Skyrocketing AI consumption to trigger 500% data center supply deficit by 2030: Study

The global annual demand for data centers is expected to reach nearly 90 gigawatts (GW) by 2030, exceeding available supply by as much as 500%, as artificial intelligence (AI) consumption and inference demand continues to skyrocket, according to the findings of an Itron Mountain-Structure Research study released on Friday.

The findings come as generative AI and agentic AI have become ubiquitous across industries, spurring new applications that require significant compute capacities. However, as demand continues to exponentially surge, the data center build-outs have started lagging, partly due to supply chain-related constraints impacting the availability of hardware components and raw materials.

“In the three years since ChatGPT launched, generative and agentic AI have become ubiquitous,” the study said, adding that investment in graphics processing units (GPUs) and data centers is soaring, leading to significant changes in adoption.

It found that the hyperscaler capital expenditures are projected to reach $375 billion in 2026, a 36% increase from 2024. Half of this investment is spent on servers and GPUs, while the other half would be spent on data center capacity. “This rapid growth will cause a massive supply deficit,” the study said.

A recent analysis from Goldman Sachs found that the scope and scale of planned AI-related capital expenditures have grown immensely.

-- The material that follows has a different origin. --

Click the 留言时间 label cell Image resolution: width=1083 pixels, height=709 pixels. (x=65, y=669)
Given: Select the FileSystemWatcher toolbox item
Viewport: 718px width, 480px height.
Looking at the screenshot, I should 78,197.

It stated that the large technology companies that are leading the buildout will cumulatively spend $5.3 trillion in capital spending from 2025 through 2030.

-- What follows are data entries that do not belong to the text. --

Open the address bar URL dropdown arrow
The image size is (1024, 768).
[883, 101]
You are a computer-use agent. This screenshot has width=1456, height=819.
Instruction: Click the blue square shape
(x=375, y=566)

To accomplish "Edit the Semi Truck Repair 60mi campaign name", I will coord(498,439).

An S&P analysis revealed that AI-driven demand remains robust but supply-constrained, particularly across semiconductors, data center capacity, and power infrastructure. “Investors also raised concerns around demand visibility and the potential for overbuilding, citing uncertainty around the pace of enterprise AI adoption and monetisation relative to the scale of committed capital,” the financial data and analytics company said.

During 2026, inference capacity will overtake training capacity, and by 2030 it will account for 80% of all AI-critical IT load, said the Iron Mountain-Structure Research study, adding that this would mark a complete reversal of the balance in 2023.

“The cost of artificial intelligence is declining at an accelerated pace whilst the cost of the cheapest LLM has decreased by 10x every year. The declining price will not impact consumption, instead it will drive mass utilisation and innovation,” it added.